■ OBJECTIVE: Please copy out the listing below line for line, keeping every word and character unchanged.

[Records]
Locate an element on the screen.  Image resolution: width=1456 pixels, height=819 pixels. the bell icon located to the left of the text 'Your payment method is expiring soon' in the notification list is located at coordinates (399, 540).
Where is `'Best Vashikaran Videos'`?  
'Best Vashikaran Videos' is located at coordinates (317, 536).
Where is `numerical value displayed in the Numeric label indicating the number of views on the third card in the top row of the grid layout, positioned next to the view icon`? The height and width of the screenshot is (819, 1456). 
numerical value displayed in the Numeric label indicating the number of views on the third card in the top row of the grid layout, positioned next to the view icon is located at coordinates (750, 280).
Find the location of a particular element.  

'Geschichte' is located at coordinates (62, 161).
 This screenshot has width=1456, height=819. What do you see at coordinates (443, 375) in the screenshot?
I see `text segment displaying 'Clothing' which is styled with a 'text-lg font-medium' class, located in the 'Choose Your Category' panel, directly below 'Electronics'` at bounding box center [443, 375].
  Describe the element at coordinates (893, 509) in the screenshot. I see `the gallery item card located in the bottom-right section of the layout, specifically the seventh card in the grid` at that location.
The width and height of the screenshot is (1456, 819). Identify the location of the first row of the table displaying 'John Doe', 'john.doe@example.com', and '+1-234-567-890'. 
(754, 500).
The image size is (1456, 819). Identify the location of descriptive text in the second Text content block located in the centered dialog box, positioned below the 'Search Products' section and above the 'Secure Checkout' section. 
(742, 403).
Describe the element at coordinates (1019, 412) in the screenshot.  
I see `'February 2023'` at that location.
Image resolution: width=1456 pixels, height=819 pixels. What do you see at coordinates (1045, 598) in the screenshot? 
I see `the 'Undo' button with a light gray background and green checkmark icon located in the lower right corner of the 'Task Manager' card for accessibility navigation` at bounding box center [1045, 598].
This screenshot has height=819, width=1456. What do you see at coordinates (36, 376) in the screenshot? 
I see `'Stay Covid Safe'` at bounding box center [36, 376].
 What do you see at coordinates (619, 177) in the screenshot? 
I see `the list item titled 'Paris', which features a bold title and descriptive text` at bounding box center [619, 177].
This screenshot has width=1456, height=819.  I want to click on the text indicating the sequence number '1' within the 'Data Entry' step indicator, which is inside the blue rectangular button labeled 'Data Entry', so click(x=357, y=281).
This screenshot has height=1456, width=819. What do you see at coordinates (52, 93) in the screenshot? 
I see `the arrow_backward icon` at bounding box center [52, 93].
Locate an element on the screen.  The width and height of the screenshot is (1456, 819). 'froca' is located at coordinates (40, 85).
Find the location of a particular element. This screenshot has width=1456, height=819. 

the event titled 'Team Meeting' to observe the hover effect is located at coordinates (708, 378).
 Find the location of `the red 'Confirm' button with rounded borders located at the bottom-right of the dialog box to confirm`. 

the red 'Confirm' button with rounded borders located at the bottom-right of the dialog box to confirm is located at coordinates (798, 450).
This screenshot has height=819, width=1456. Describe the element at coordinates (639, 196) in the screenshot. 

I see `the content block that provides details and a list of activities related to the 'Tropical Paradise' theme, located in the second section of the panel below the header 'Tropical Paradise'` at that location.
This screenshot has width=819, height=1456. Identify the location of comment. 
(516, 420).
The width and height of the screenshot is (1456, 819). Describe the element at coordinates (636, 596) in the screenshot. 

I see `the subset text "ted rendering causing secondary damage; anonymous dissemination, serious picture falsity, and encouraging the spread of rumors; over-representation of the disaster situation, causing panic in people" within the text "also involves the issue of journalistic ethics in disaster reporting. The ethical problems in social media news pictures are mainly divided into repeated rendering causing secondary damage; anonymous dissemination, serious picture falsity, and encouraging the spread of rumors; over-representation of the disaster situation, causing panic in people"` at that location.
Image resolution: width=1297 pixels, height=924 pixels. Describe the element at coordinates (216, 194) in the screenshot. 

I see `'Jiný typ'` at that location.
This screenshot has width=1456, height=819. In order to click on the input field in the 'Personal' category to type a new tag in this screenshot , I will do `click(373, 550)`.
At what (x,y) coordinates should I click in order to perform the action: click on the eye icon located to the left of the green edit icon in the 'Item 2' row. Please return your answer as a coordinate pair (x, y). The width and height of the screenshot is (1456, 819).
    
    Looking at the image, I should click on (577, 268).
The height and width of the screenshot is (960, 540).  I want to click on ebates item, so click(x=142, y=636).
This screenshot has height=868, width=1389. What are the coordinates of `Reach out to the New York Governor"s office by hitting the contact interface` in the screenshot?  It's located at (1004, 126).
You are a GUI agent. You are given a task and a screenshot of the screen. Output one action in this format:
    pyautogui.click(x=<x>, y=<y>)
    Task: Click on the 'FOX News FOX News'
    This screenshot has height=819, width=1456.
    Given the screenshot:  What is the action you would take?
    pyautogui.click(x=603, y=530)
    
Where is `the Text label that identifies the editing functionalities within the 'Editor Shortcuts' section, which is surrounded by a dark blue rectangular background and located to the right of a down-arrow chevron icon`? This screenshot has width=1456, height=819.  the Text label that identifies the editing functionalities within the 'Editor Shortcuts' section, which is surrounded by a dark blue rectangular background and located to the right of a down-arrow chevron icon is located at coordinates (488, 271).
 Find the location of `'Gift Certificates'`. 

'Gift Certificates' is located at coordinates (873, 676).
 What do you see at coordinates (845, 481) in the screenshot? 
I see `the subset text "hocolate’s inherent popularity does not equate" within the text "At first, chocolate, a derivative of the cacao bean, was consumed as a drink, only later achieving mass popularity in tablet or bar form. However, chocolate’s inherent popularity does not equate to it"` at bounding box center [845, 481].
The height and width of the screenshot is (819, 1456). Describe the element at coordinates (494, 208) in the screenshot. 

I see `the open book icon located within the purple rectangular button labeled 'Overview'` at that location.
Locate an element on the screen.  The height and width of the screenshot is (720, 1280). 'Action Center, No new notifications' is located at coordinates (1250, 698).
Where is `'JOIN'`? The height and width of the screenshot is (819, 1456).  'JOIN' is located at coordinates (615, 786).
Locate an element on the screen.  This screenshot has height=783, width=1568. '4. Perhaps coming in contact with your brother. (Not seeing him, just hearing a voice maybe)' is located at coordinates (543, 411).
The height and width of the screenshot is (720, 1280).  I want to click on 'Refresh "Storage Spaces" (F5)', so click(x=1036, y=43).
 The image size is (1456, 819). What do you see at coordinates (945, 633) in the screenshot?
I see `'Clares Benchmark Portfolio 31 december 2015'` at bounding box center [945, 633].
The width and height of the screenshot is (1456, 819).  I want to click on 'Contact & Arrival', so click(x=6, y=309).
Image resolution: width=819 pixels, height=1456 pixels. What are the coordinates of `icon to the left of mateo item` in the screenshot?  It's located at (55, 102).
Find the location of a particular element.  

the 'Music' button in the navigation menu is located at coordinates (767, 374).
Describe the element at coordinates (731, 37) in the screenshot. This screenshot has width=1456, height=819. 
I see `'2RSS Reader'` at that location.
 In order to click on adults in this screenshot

■ WORKED ANSWER:
Locate an element on the screen.  Image resolution: width=1456 pixels, height=819 pixels. the bell icon located to the left of the text 'Your payment method is expiring soon' in the notification list is located at coordinates (399, 540).
Where is `'Best Vashikaran Videos'`?  
'Best Vashikaran Videos' is located at coordinates (317, 536).
Where is `numerical value displayed in the Numeric label indicating the number of views on the third card in the top row of the grid layout, positioned next to the view icon`? The height and width of the screenshot is (819, 1456). 
numerical value displayed in the Numeric label indicating the number of views on the third card in the top row of the grid layout, positioned next to the view icon is located at coordinates (750, 280).
Find the location of a particular element.  

'Geschichte' is located at coordinates (62, 161).
 This screenshot has width=1456, height=819. What do you see at coordinates (443, 375) in the screenshot?
I see `text segment displaying 'Clothing' which is styled with a 'text-lg font-medium' class, located in the 'Choose Your Category' panel, directly below 'Electronics'` at bounding box center [443, 375].
  Describe the element at coordinates (893, 509) in the screenshot. I see `the gallery item card located in the bottom-right section of the layout, specifically the seventh card in the grid` at that location.
The width and height of the screenshot is (1456, 819). Identify the location of the first row of the table displaying 'John Doe', 'john.doe@example.com', and '+1-234-567-890'. 
(754, 500).
The image size is (1456, 819). Identify the location of descriptive text in the second Text content block located in the centered dialog box, positioned below the 'Search Products' section and above the 'Secure Checkout' section. 
(742, 403).
Describe the element at coordinates (1019, 412) in the screenshot.  
I see `'February 2023'` at that location.
Image resolution: width=1456 pixels, height=819 pixels. What do you see at coordinates (1045, 598) in the screenshot? 
I see `the 'Undo' button with a light gray background and green checkmark icon located in the lower right corner of the 'Task Manager' card for accessibility navigation` at bounding box center [1045, 598].
This screenshot has height=819, width=1456. What do you see at coordinates (36, 376) in the screenshot? 
I see `'Stay Covid Safe'` at bounding box center [36, 376].
 What do you see at coordinates (619, 177) in the screenshot? 
I see `the list item titled 'Paris', which features a bold title and descriptive text` at bounding box center [619, 177].
This screenshot has width=1456, height=819.  I want to click on the text indicating the sequence number '1' within the 'Data Entry' step indicator, which is inside the blue rectangular button labeled 'Data Entry', so click(x=357, y=281).
This screenshot has height=1456, width=819. What do you see at coordinates (52, 93) in the screenshot? 
I see `the arrow_backward icon` at bounding box center [52, 93].
Locate an element on the screen.  The width and height of the screenshot is (1456, 819). 'froca' is located at coordinates (40, 85).
Find the location of a particular element. This screenshot has width=1456, height=819. 

the event titled 'Team Meeting' to observe the hover effect is located at coordinates (708, 378).
 Find the location of `the red 'Confirm' button with rounded borders located at the bottom-right of the dialog box to confirm`. 

the red 'Confirm' button with rounded borders located at the bottom-right of the dialog box to confirm is located at coordinates (798, 450).
This screenshot has height=819, width=1456. Describe the element at coordinates (639, 196) in the screenshot. 

I see `the content block that provides details and a list of activities related to the 'Tropical Paradise' theme, located in the second section of the panel below the header 'Tropical Paradise'` at that location.
This screenshot has width=819, height=1456. Identify the location of comment. 
(516, 420).
The width and height of the screenshot is (1456, 819). Describe the element at coordinates (636, 596) in the screenshot. 

I see `the subset text "ted rendering causing secondary damage; anonymous dissemination, serious picture falsity, and encouraging the spread of rumors; over-representation of the disaster situation, causing panic in people" within the text "also involves the issue of journalistic ethics in disaster reporting. The ethical problems in social media news pictures are mainly divided into repeated rendering causing secondary damage; anonymous dissemination, serious picture falsity, and encouraging the spread of rumors; over-representation of the disaster situation, causing panic in people"` at that location.
Image resolution: width=1297 pixels, height=924 pixels. Describe the element at coordinates (216, 194) in the screenshot. 

I see `'Jiný typ'` at that location.
This screenshot has width=1456, height=819. In order to click on the input field in the 'Personal' category to type a new tag in this screenshot , I will do `click(373, 550)`.
At what (x,y) coordinates should I click in order to perform the action: click on the eye icon located to the left of the green edit icon in the 'Item 2' row. Please return your answer as a coordinate pair (x, y). The width and height of the screenshot is (1456, 819).
    
    Looking at the image, I should click on (577, 268).
The height and width of the screenshot is (960, 540).  I want to click on ebates item, so click(x=142, y=636).
This screenshot has height=868, width=1389. What are the coordinates of `Reach out to the New York Governor"s office by hitting the contact interface` in the screenshot?  It's located at (1004, 126).
You are a GUI agent. You are given a task and a screenshot of the screen. Output one action in this format:
    pyautogui.click(x=<x>, y=<y>)
    Task: Click on the 'FOX News FOX News'
    This screenshot has height=819, width=1456.
    Given the screenshot:  What is the action you would take?
    pyautogui.click(x=603, y=530)
    
Where is `the Text label that identifies the editing functionalities within the 'Editor Shortcuts' section, which is surrounded by a dark blue rectangular background and located to the right of a down-arrow chevron icon`? This screenshot has width=1456, height=819.  the Text label that identifies the editing functionalities within the 'Editor Shortcuts' section, which is surrounded by a dark blue rectangular background and located to the right of a down-arrow chevron icon is located at coordinates (488, 271).
 Find the location of `'Gift Certificates'`. 

'Gift Certificates' is located at coordinates (873, 676).
 What do you see at coordinates (845, 481) in the screenshot? 
I see `the subset text "hocolate’s inherent popularity does not equate" within the text "At first, chocolate, a derivative of the cacao bean, was consumed as a drink, only later achieving mass popularity in tablet or bar form. However, chocolate’s inherent popularity does not equate to it"` at bounding box center [845, 481].
The height and width of the screenshot is (819, 1456). Describe the element at coordinates (494, 208) in the screenshot. 

I see `the open book icon located within the purple rectangular button labeled 'Overview'` at that location.
Locate an element on the screen.  The height and width of the screenshot is (720, 1280). 'Action Center, No new notifications' is located at coordinates (1250, 698).
Where is `'JOIN'`? The height and width of the screenshot is (819, 1456).  'JOIN' is located at coordinates (615, 786).
Locate an element on the screen.  This screenshot has height=783, width=1568. '4. Perhaps coming in contact with your brother. (Not seeing him, just hearing a voice maybe)' is located at coordinates (543, 411).
The height and width of the screenshot is (720, 1280).  I want to click on 'Refresh "Storage Spaces" (F5)', so click(x=1036, y=43).
 The image size is (1456, 819). What do you see at coordinates (945, 633) in the screenshot?
I see `'Clares Benchmark Portfolio 31 december 2015'` at bounding box center [945, 633].
The width and height of the screenshot is (1456, 819).  I want to click on 'Contact & Arrival', so click(x=6, y=309).
Image resolution: width=819 pixels, height=1456 pixels. What are the coordinates of `icon to the left of mateo item` in the screenshot?  It's located at (55, 102).
Find the location of a particular element.  

the 'Music' button in the navigation menu is located at coordinates (767, 374).
Describe the element at coordinates (731, 37) in the screenshot. This screenshot has width=1456, height=819. 
I see `'2RSS Reader'` at that location.
 In order to click on adults in this screenshot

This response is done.